## REQUIREMENT
Every line of the data must be retyped exactly as it stands.

## RECORDS FOR THIS EXERCISE
§ §

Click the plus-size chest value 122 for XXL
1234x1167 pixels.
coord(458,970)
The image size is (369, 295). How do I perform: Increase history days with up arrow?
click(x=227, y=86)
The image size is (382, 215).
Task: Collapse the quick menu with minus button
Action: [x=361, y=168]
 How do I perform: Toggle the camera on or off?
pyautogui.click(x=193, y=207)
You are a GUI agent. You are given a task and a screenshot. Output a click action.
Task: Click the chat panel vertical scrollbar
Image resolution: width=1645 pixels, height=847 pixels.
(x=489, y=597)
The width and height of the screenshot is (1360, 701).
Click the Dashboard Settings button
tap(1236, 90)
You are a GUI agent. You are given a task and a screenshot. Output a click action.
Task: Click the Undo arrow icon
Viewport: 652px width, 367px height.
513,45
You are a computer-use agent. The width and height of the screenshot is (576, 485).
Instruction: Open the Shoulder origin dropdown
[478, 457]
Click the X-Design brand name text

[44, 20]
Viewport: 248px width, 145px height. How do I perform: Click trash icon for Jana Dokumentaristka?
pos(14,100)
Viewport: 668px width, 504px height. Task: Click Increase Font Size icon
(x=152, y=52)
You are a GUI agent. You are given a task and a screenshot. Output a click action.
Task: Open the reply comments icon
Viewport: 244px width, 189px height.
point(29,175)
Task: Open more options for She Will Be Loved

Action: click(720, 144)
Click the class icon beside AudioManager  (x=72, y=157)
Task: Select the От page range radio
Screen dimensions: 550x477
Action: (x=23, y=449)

§ §

## FINISHED EXERCISE
Click the plus-size chest value 122 for XXL
1234x1167 pixels.
coord(458,970)
The image size is (369, 295). How do I perform: Increase history days with up arrow?
click(x=227, y=86)
The image size is (382, 215).
Task: Collapse the quick menu with minus button
Action: [x=361, y=168]
 How do I perform: Toggle the camera on or off?
pyautogui.click(x=193, y=207)
You are a GUI agent. You are given a task and a screenshot. Output a click action.
Task: Click the chat panel vertical scrollbar
Image resolution: width=1645 pixels, height=847 pixels.
(x=489, y=597)
The width and height of the screenshot is (1360, 701).
Click the Dashboard Settings button
tap(1236, 90)
You are a GUI agent. You are given a task and a screenshot. Output a click action.
Task: Click the Undo arrow icon
Viewport: 652px width, 367px height.
513,45
You are a computer-use agent. The width and height of the screenshot is (576, 485).
Instruction: Open the Shoulder origin dropdown
[478, 457]
Click the X-Design brand name text

[44, 20]
Viewport: 248px width, 145px height. How do I perform: Click trash icon for Jana Dokumentaristka?
pos(14,100)
Viewport: 668px width, 504px height. Task: Click Increase Font Size icon
(x=152, y=52)
You are a GUI agent. You are given a task and a screenshot. Output a click action.
Task: Open the reply comments icon
Viewport: 244px width, 189px height.
point(29,175)
Task: Open more options for She Will Be Loved

Action: click(720, 144)
Click the class icon beside AudioManager  (x=72, y=157)
Task: Select the От page range radio
Screen dimensions: 550x477
Action: (x=23, y=449)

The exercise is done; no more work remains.